As ruled in Georgia Casualty Surety Co. v. Turner, 86 Ga. App. 418, 422 ( 71 S.E.2d 773): "Whether or not the plaintiff is entitled to a declaratory judgment upon a hearing, is not dependent upon a determination of whether or not his contention in the controversy be a correct one. It may be found untenable upon the hearing, but he will not for that reason be sent from court, but is entitled to have the court, upon evidence and not upon the hearing of a general demurrer, declare his rights or lack of any right in the premises. To withstand a general demurrer it is only necessary that the plaintiff show an existing justiciable controversy, as provided by the Declaratory Judgment Act. It is not necessary that the petition go farther and show that the plaintiff's contention is correct." Also see Parks v. Jones, 88 Ga. App. 188 ( 76 S.E.2d 449). Therefore, in ruling that the allegations of the petition show that the petitioners are entitled to a declaration of their rights in the premises, we make no ruling as to whether the contention of the petitioners in the alleged controversy is meritorious or not.
The existence of another remedy, such as a suit at law for accrued interest on the unmatured note, does not prevent the petitioners from bringing this action for declaratory relief. "Declaratory judgments are not confined to cases where no other relief is available." Felton v. Chandler, 75 Ga. App. 354 (4) ( 43 S.E.2d 742). And the superior courts "have power to determine and settle by declaration any justiciable controversy of a civil nature where it appears to the court that the ends of justice require that such should be made for the guidance and protection of the petitioner, and when such a declaration will relieve the petitioner from uncertainty and insecurity with respect to his rights, status, and legal relations." Calvary Independent Baptist Church v. City of Rome, 208 Ga. 312, 314 ( 66 S.E.2d 726).

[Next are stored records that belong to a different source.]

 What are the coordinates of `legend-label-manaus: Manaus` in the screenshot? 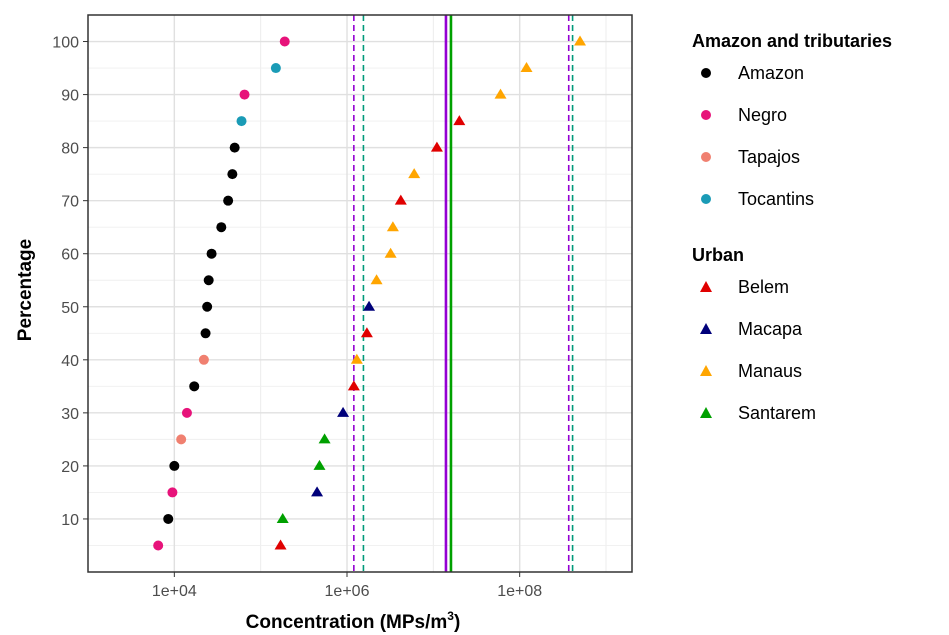 It's located at (770, 372).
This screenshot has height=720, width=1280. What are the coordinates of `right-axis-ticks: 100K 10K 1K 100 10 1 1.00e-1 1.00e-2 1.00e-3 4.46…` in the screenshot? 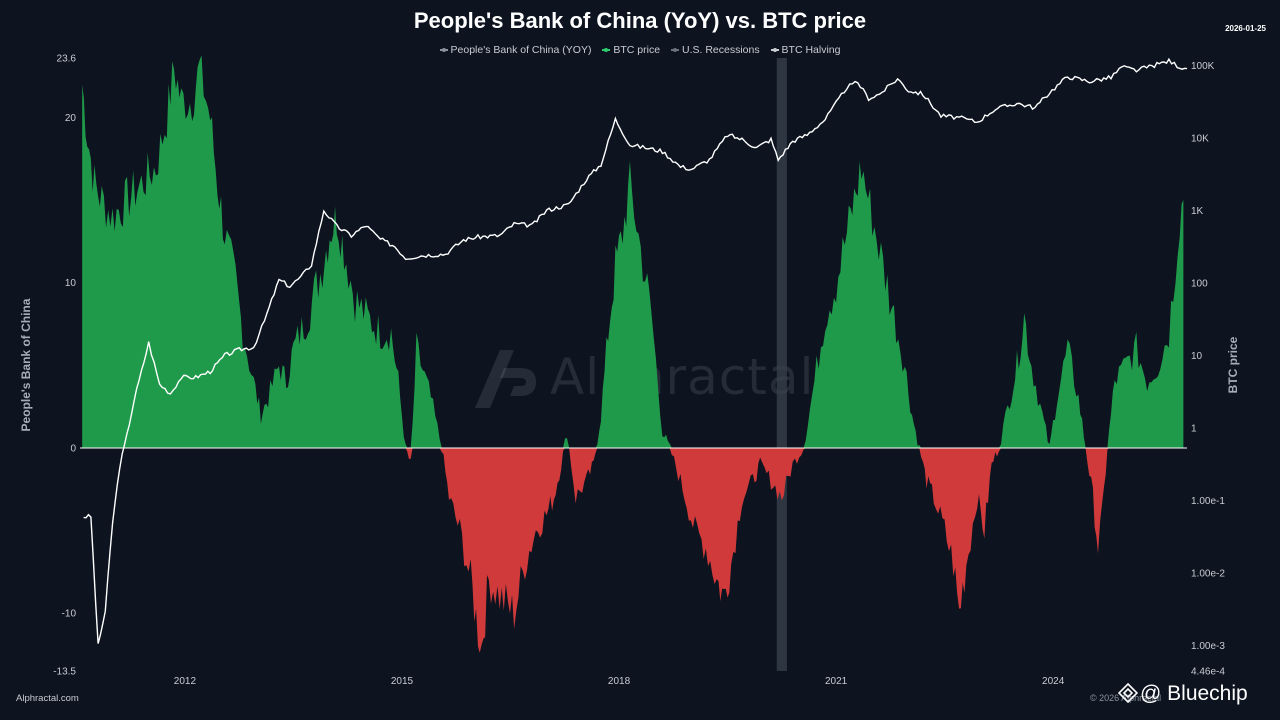 It's located at (1208, 370).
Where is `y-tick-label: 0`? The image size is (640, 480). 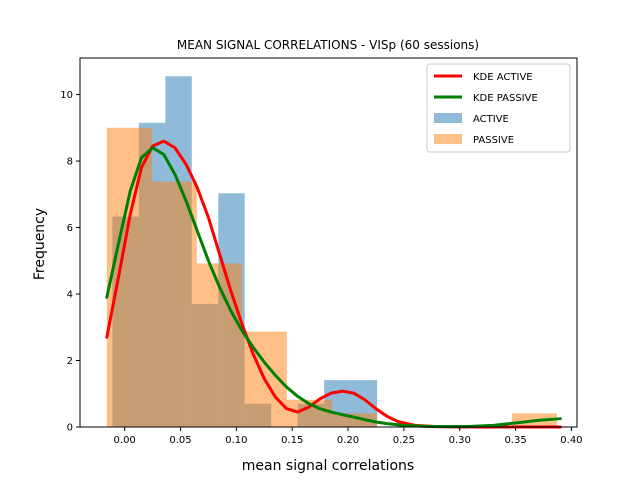 y-tick-label: 0 is located at coordinates (70, 428).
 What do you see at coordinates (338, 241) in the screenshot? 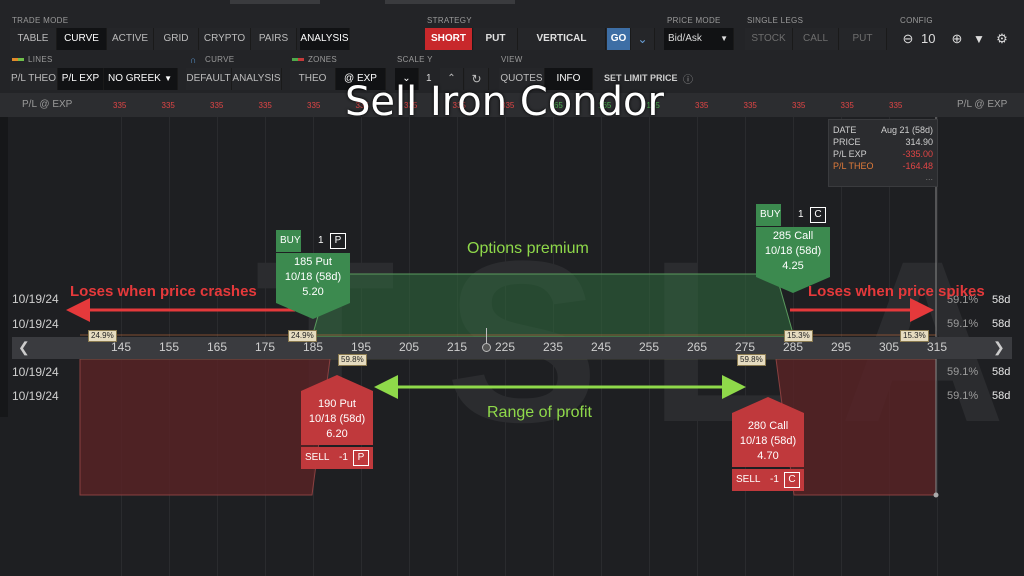
I see `put-type-icon: P` at bounding box center [338, 241].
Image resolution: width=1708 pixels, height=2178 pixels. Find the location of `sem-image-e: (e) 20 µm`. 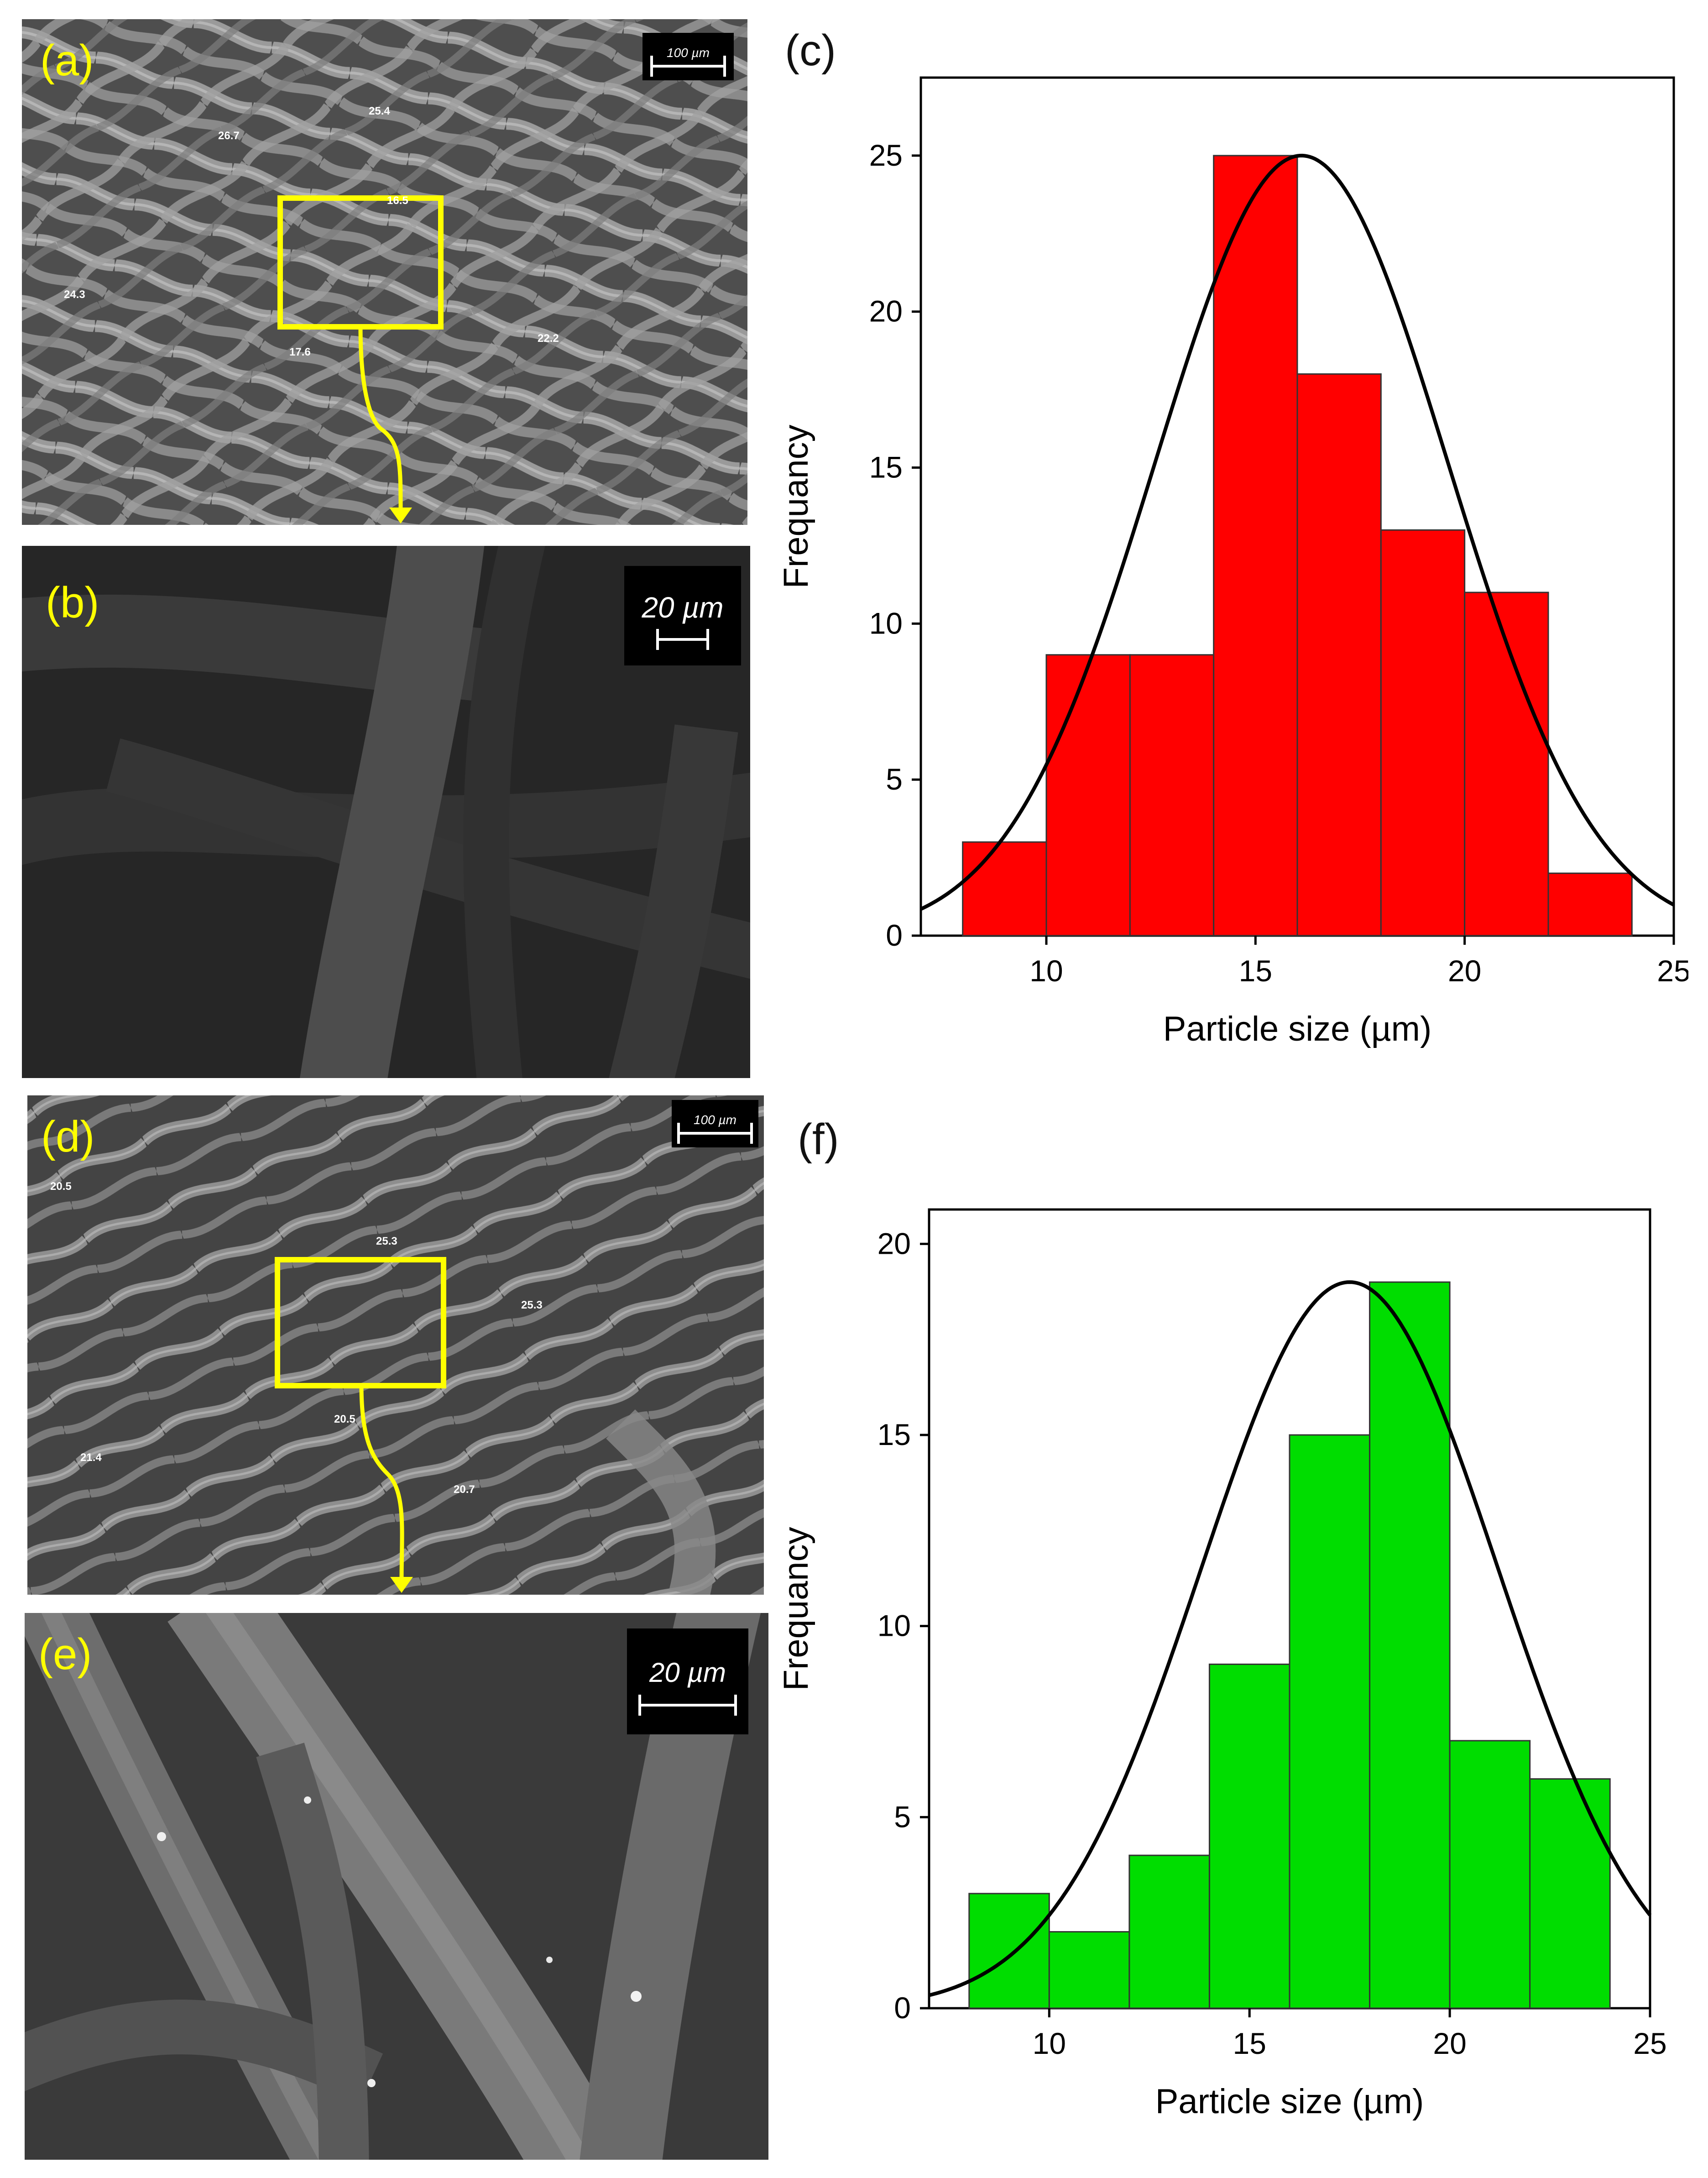

sem-image-e: (e) 20 µm is located at coordinates (397, 1886).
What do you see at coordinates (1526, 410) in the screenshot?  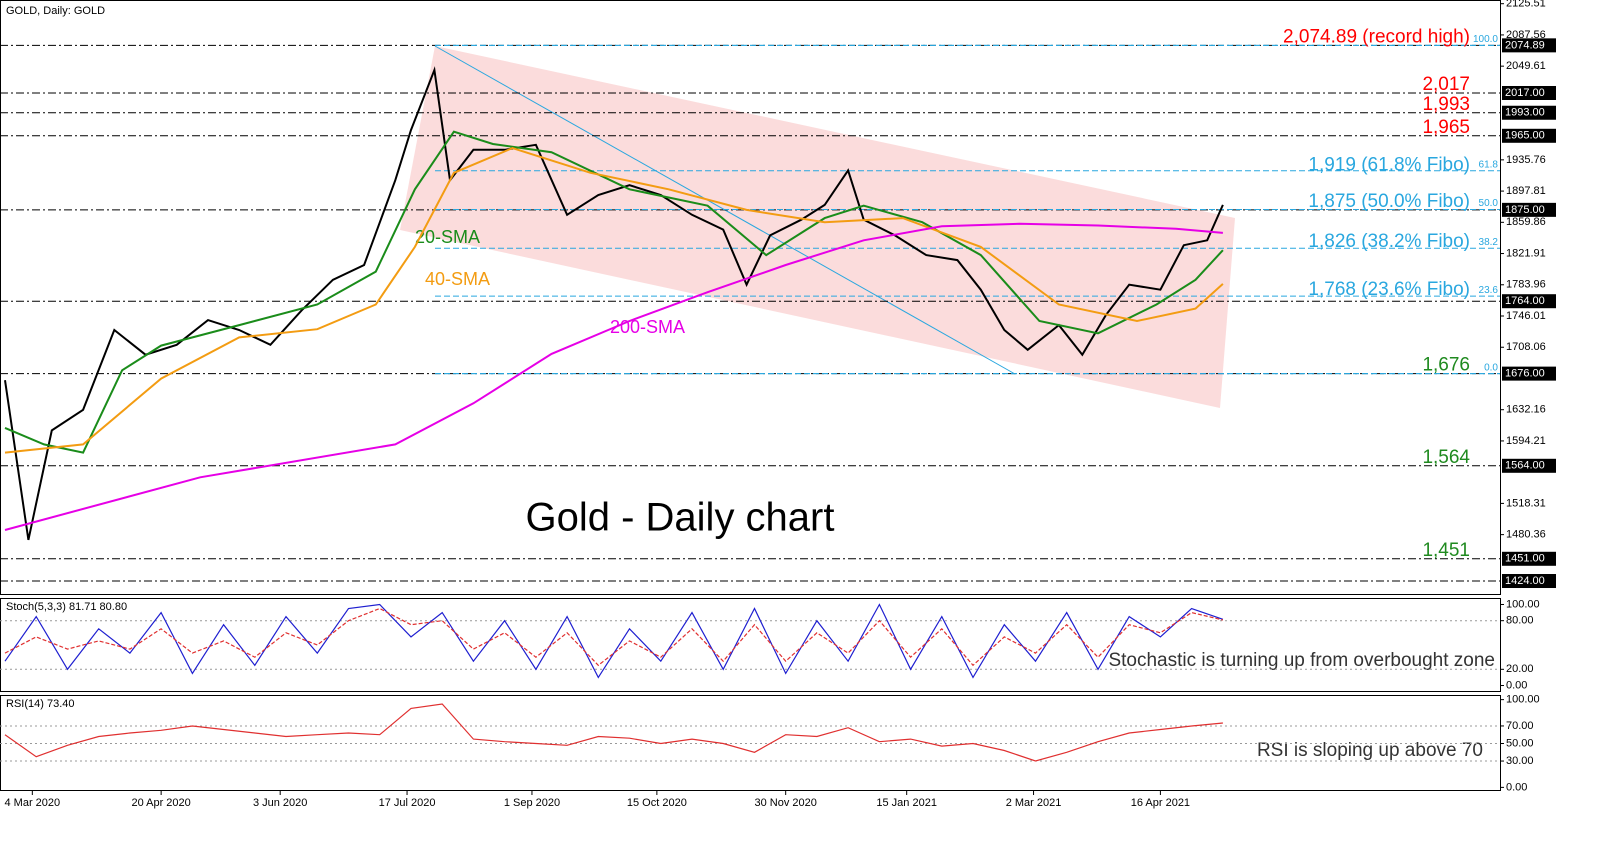 I see `y-tick-label: 1632.16` at bounding box center [1526, 410].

2. Henry B. Darling, individually and as the residuary legatee of his father's estate, appears to have an interest in the controversy over whether or not the note for $10,000 is a debt to be paid out of that estate, and so he was properly made a party defendant. It is true, as argued by the plaintiffs in error, that a legatee is not liable for the debts of his testator, ordinarily, but the liability and the debt are not alleged to exist on the party of Henry B. Darling, Jr., individually, but are alleged to exist against his father's estate, as represented by him and the bank.
3. The court did not err in denying the motion to dismiss the petition or in overruling the demurrers to the petition.
Judgment affirmed. Felton and Worrill, JJ., concur.